A magistrada, no entanto, entendeu que “a contratação do reclamante por meio de pessoa jurídica prestadora de serviço educacional se deu com o intuito de fraudar a legislação trabalhista”. A diferença salarial foi comprovada pelo professor, que conseguiu mostrar que recebia salário inferior aos docentes celetistas.

OUTRO LADO

A reportagem procurou as duas organizações sociais para comentar o assunto, mas apenas o Instituto Anima respondeu. De acordo com a organização, a contratação de professores na condição de prestadores de serviço foi realizada “de forma regular e em total obediência a lei, a qual não atinge, de forma cumulativa, os requisitos exigidos pelos artigos 2º e 3º, ambos da CLT”.

“Desta forma, não há de se falar em qualquer nulidade quanto a contratação já que inexiste qualquer desvirtuamento, impedimento ou fraude a legislação trabalhista.
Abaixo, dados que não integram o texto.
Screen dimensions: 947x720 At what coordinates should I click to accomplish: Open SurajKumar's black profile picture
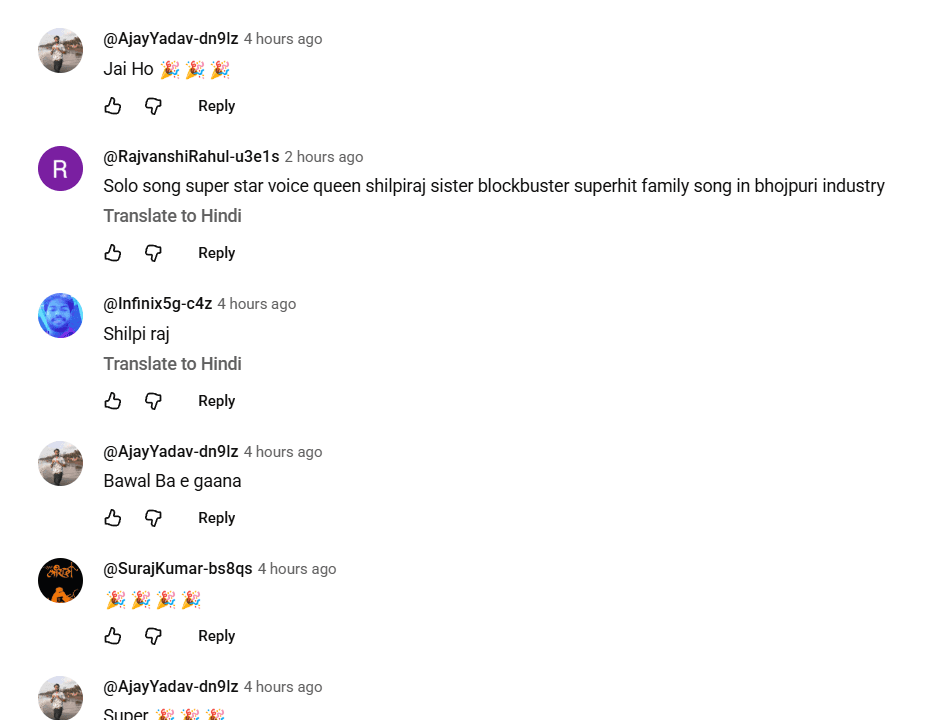click(x=60, y=580)
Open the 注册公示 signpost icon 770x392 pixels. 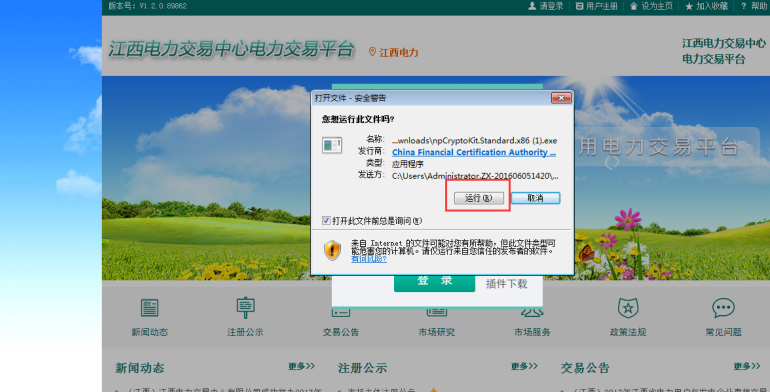245,308
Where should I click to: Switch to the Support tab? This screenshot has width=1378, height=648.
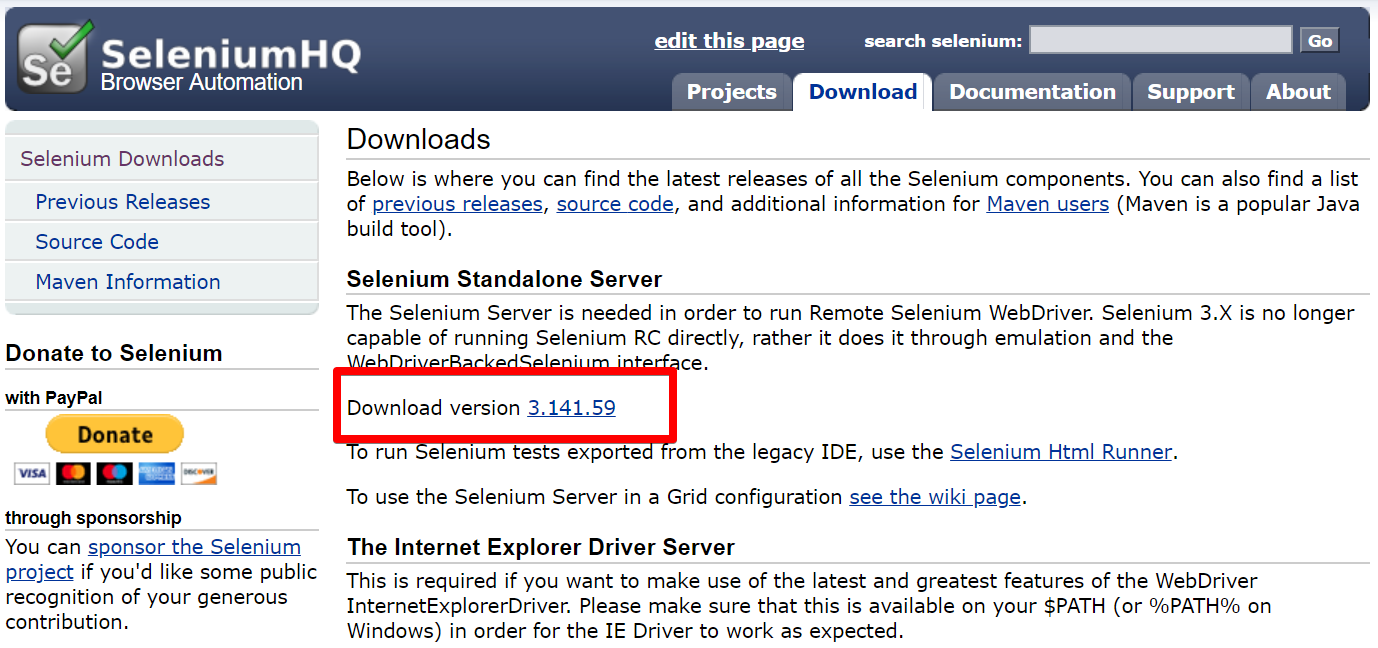(1190, 91)
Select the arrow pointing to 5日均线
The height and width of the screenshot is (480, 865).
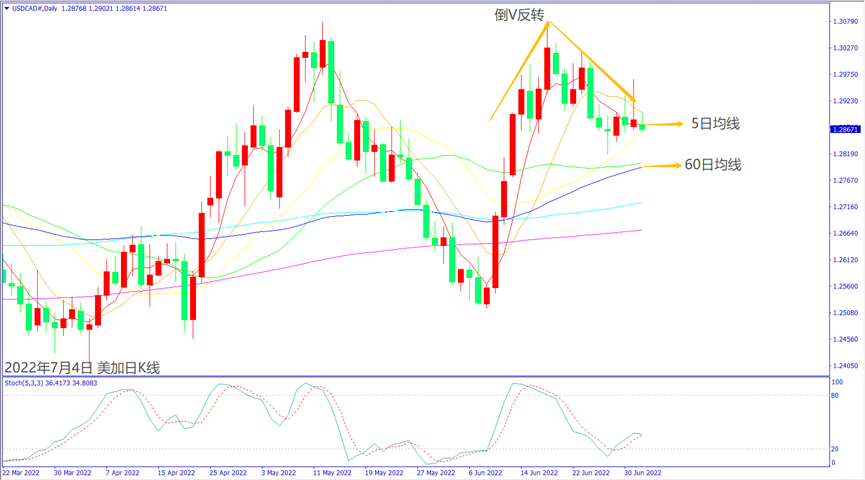pyautogui.click(x=662, y=124)
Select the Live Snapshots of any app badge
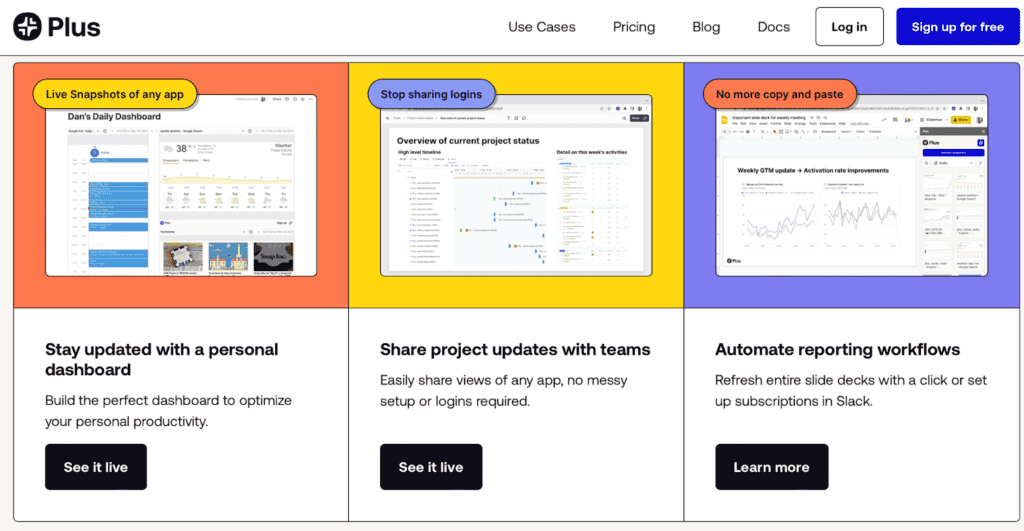The height and width of the screenshot is (531, 1024). pyautogui.click(x=114, y=94)
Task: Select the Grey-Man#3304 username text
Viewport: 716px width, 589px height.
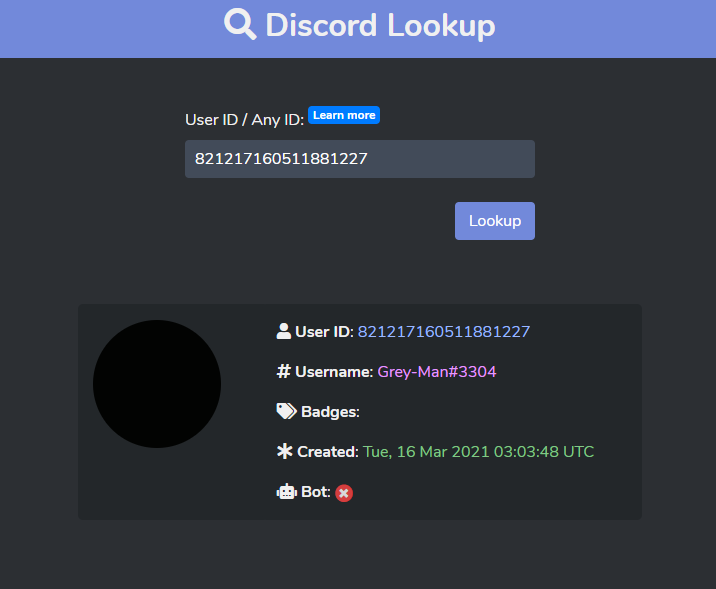Action: click(437, 372)
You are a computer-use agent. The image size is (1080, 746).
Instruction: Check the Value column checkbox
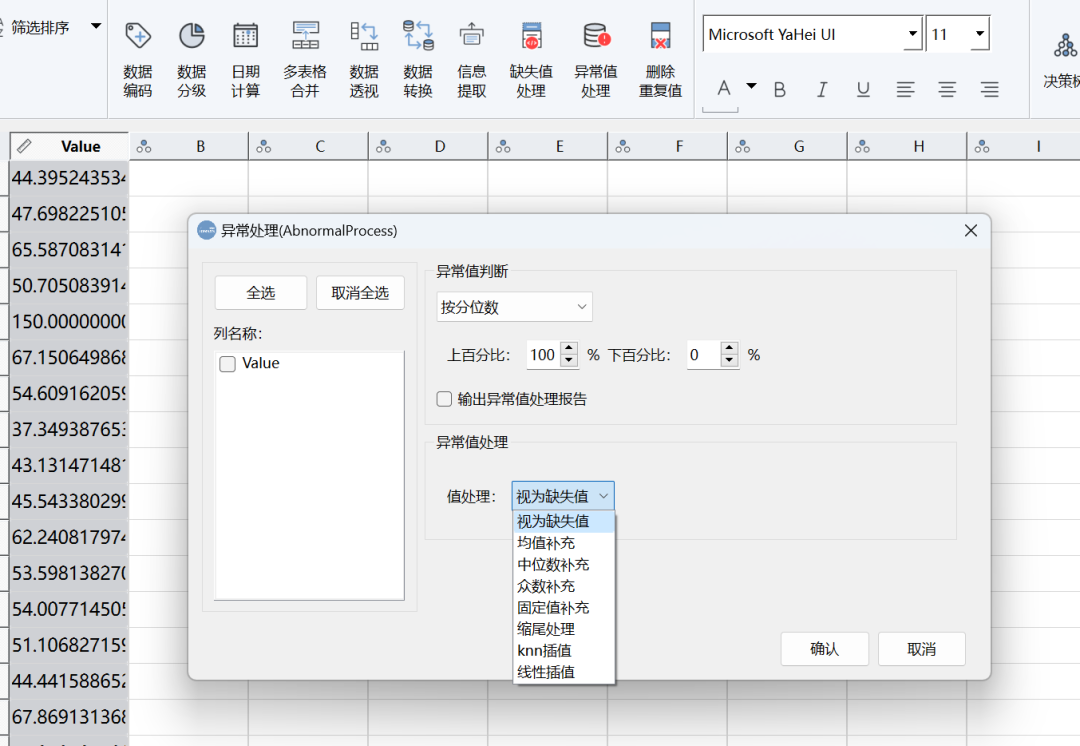click(x=228, y=364)
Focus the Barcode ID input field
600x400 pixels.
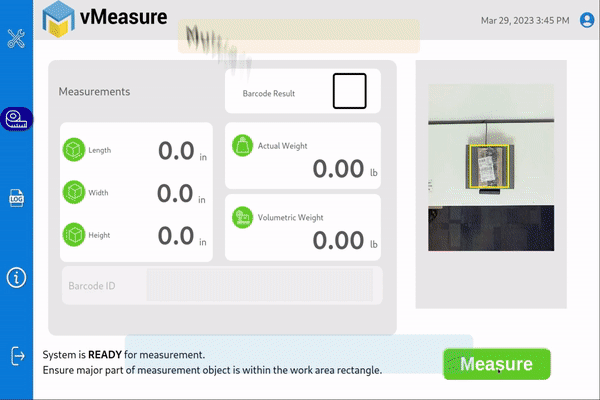tap(259, 285)
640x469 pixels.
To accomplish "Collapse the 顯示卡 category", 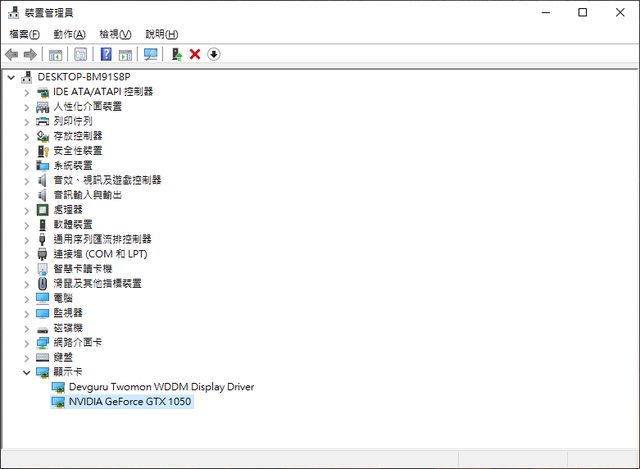I will [27, 372].
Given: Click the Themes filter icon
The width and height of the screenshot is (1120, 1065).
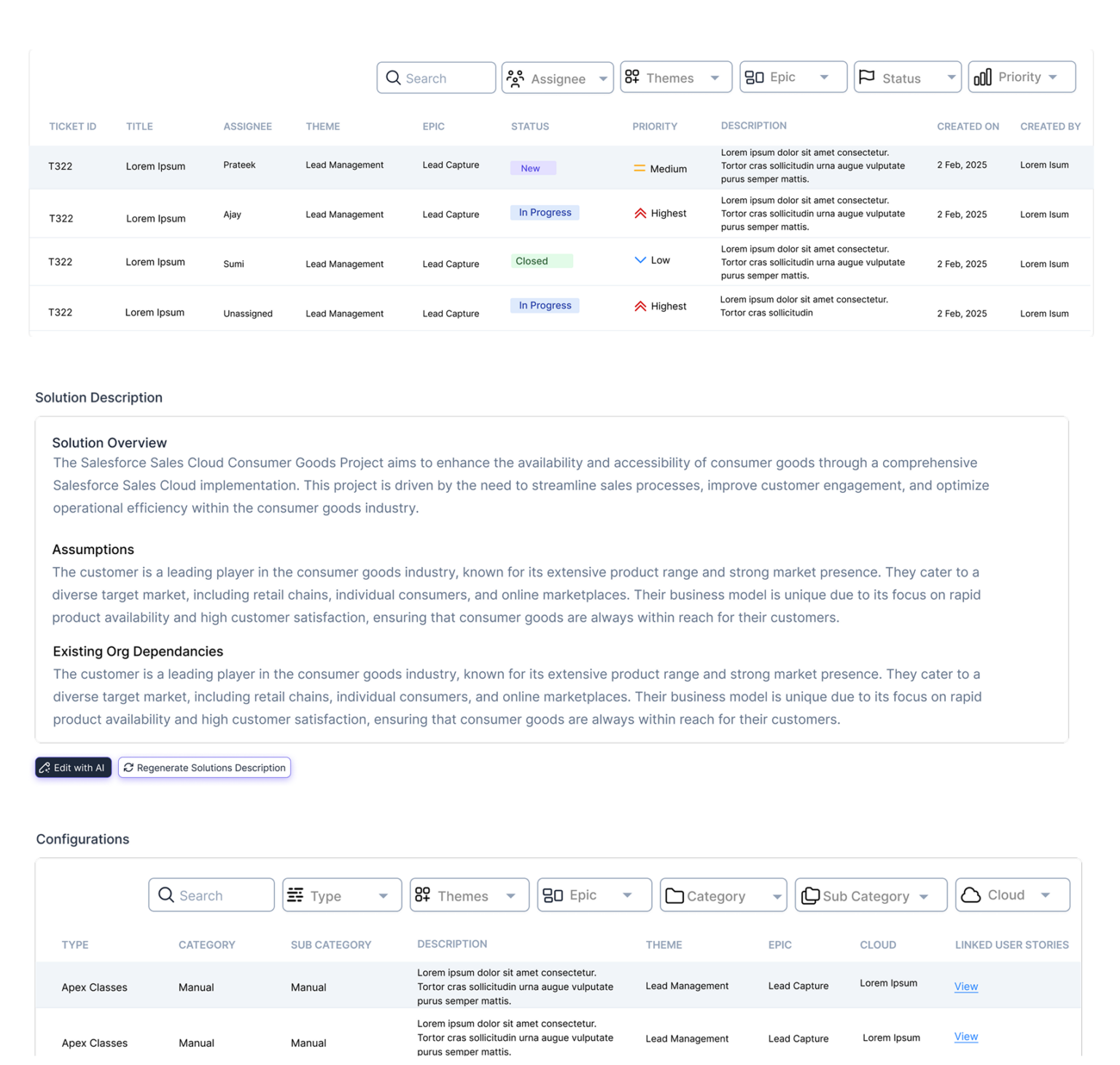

Até mesmo porque o contrato de prestação de serviço é modalidade de contratação legalmente previsto e regido pelas regras entabuladas pelo Código Civil, em que as partes celebram um acordo mútuo de vontades”, pontuou.

O Instituto ainda ressaltou que, antes de efetivar a contratação, sana todas as dúvidas e esclarece os detalhes da modalidade, bem como todas as obrigações e deveres a serem cumpridos por ambas as partes. “Sendo ainda, importante frisar que a contratação é firmada, sempre, por livre e espontânea vontade entre pessoas capazes e esclarecidas, inclusive com formação a nível superior”, disse.

FISCALIZAÇÃO

Sobre possíveis irregularidades, Marcus Borges lembra que a responsabilidade de fiscalização é da Prefeitura de Cotia. Caso isso não ocorra como previsto em lei, a administração municipal pode até responder juridicamente.

“Quando o município deixa de fiscalizar as contratações, torna-se um prejuízo. É um dever de quem contrata a exigência do cumprimento do contrato. Seja a prefeitura ou ente privado que contrata terceirizada, o contratante tem o dever de fiscalizar, porque pode acarretar prejuízo a longo prazo”, explica.

Veja abaixo o vídeo



Procurada, a Prefeitura de Cotia não retornou o nosso contato.